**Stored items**
____________________

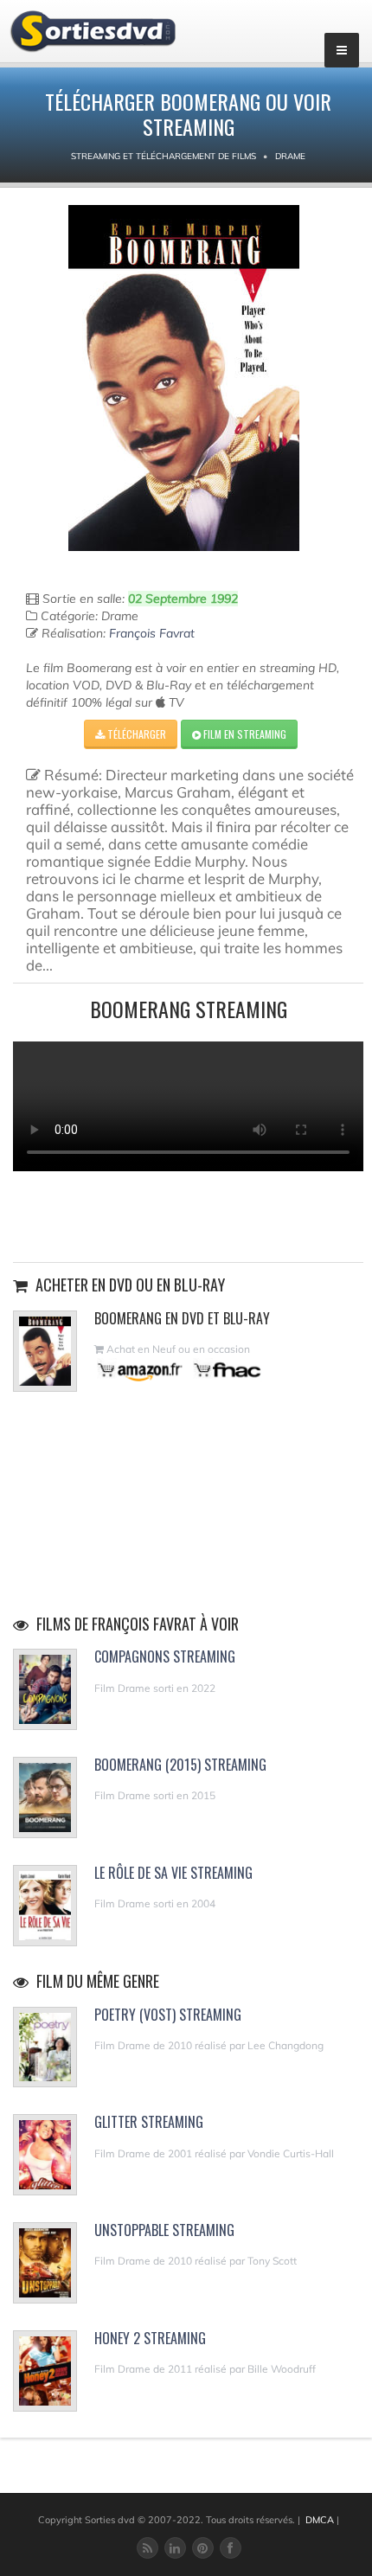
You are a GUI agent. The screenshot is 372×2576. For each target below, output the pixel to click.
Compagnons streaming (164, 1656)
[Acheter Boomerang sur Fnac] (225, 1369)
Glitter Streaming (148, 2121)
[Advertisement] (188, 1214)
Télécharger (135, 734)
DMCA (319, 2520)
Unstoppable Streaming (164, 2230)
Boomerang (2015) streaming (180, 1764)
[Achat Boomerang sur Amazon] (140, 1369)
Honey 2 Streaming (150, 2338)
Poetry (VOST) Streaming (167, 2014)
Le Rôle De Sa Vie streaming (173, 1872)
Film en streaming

____________________

The line containing "[Advertisement] (188, 1214)" and every line after it, through the end of the records above: output exactly those, and nothing else.

[Advertisement] (188, 1214)
Télécharger (135, 734)
DMCA (319, 2520)
Unstoppable Streaming (164, 2230)
Boomerang (2015) streaming (180, 1764)
[Achat Boomerang sur Amazon] (140, 1369)
Honey 2 Streaming (150, 2338)
Poetry (VOST) Streaming (167, 2014)
Le Rôle De Sa Vie streaming (173, 1872)
Film en streaming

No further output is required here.